Lodewyk Pusung Gugat Status Tersangka, Praperadilan MBG Mulai Diuji di PN Jaksel

Author: Redaksi Android62

Mantan Wakil Kepala Badan Gizi Nasional (BGN) Lodewyk Pusung mengajukan praperadilan untuk menguji sah atau tidaknya penetapan tersangka dalam kasus tata kelola Makan Bergizi Gratis (MBG) tahun 2025-2026. Sidang perdana perkara itu dijadwalkan berlangsung pada Senin, 13/7, dengan agenda pembacaan petitum permohonan.

Perkara tersebut telah tercatat di Sistem Informasi Penelusuran Perkara (SIPP) Pengadilan Negeri Jakarta Selatan dengan klasifikasi “sah atau tidaknya pelaksanaan upaya paksa penetapan tersangka”. Permohonan resmi didaftarkan pada Senin, 29/6, dan teregister dengan nomor 105/Pid.Pra/2026/PN JKT.SEL.

Permintaan agar penangkapan hingga penahanan dinyatakan tidak sah

Dalam permohonannya, Lodewyk meminta pengadilan menyatakan penangkapan, penetapan tersangka, dan penahanan terhadap dirinya sebagai tindakan sewenang-wenang. Ia juga memohon agar rangkaian surat perintah penyidikan, surat penetapan tersangka, dan surat perintah penahanan dinyatakan tidak sah serta tidak mempunyai kekuatan hukum mengikat.

Permohonan itu diajukan kepada Jaksa Agung RI cq Jaksa Agung Tindak Pidana Khusus sebagai termohon. Lodewyk turut meminta agar pihak termohon menghentikan penyidikan yang berkaitan dengan dugaan tindak pidana korupsi dalam tata kelola program MBG di BGN.

Isi petitum dan agenda sidang perdana

Petitumnya juga memuat permintaan agar seluruh keputusan atau penetapan lanjutan yang berkaitan dengan status tersangka dirinya dinyatakan tidak sah. Selain itu, ia meminta dikeluarkan dari rumah tahanan negara dan seluruh hak hukumnya dipulihkan.

Biaya perkara dalam permohonan itu juga diminta dibebankan kepada negara. Pada sidang perdana mendatang, pengadilan akan memulai pemeriksaan melalui pembacaan petitum permohonan praperadilan tersebut.
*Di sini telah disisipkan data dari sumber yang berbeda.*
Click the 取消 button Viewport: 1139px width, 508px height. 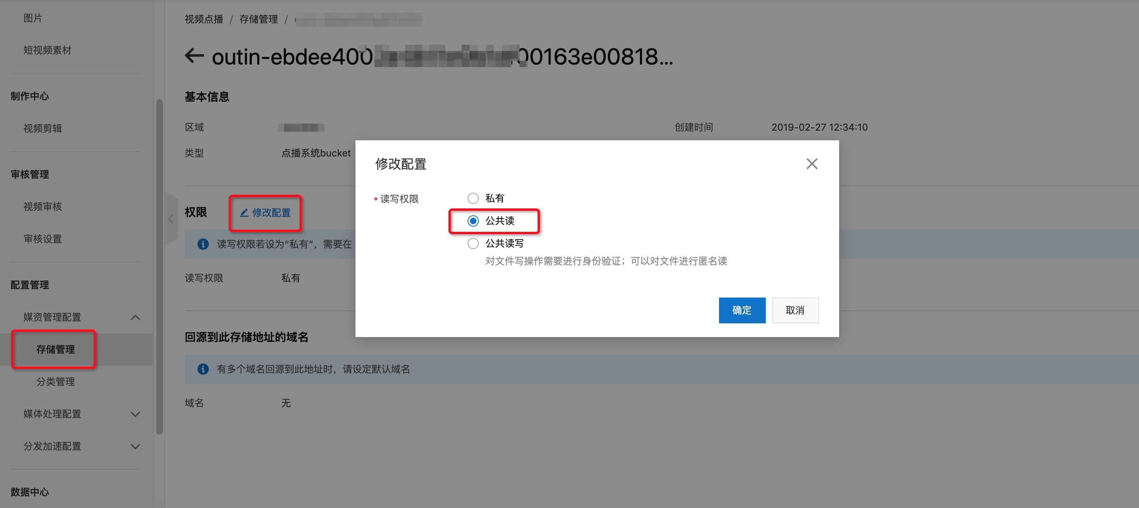click(795, 310)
Latar kasus MBG yang menyeret enam tersangka

Sebelumnya, Kejaksaan Agung telah menetapkan enam orang sebagai tersangka dalam kasus tata kelola MBG tahun 2025-2026. Para tersangka disebut berasal dari kalangan eks petinggi BGN hingga pihak yang terkait dengan penyedia motor listrik BGN.

Kejagung menduga ada penyimpangan dalam tata kelola program MBG. Dugaan itu mencakup afiliasi para tersangka dengan yayasan pengelola SPPG serta mark up pengadaan motor listrik, sepatu, tablet, dan televisi.

Daftar tersangka itu mencakup mantan Kepala BGN Dadan Hindayana, mantan Wakil Kepala BGN Sony Sonjaya, dan mantan Wakil Kepala BGN Lodewyk Pusung. Nama lain yang ikut disebut adalah Asep Yusuf Somantri, Andri Mulyono selaku komisaris PT Yasa Artha Trimanunggal, dan Glory Harimas Sihombing selaku Ketua Yayasan Indonesia Food Security Review.

Dengan pengajuan praperadilan ini, status penetapan tersangka terhadap Lodewyk akan diuji di Pengadilan Negeri Jakarta Selatan. Perkara itu menjadi bagian dari rangkaian proses hukum yang menyeret sejumlah nama dalam dugaan penyimpangan tata kelola program MBG di BGN.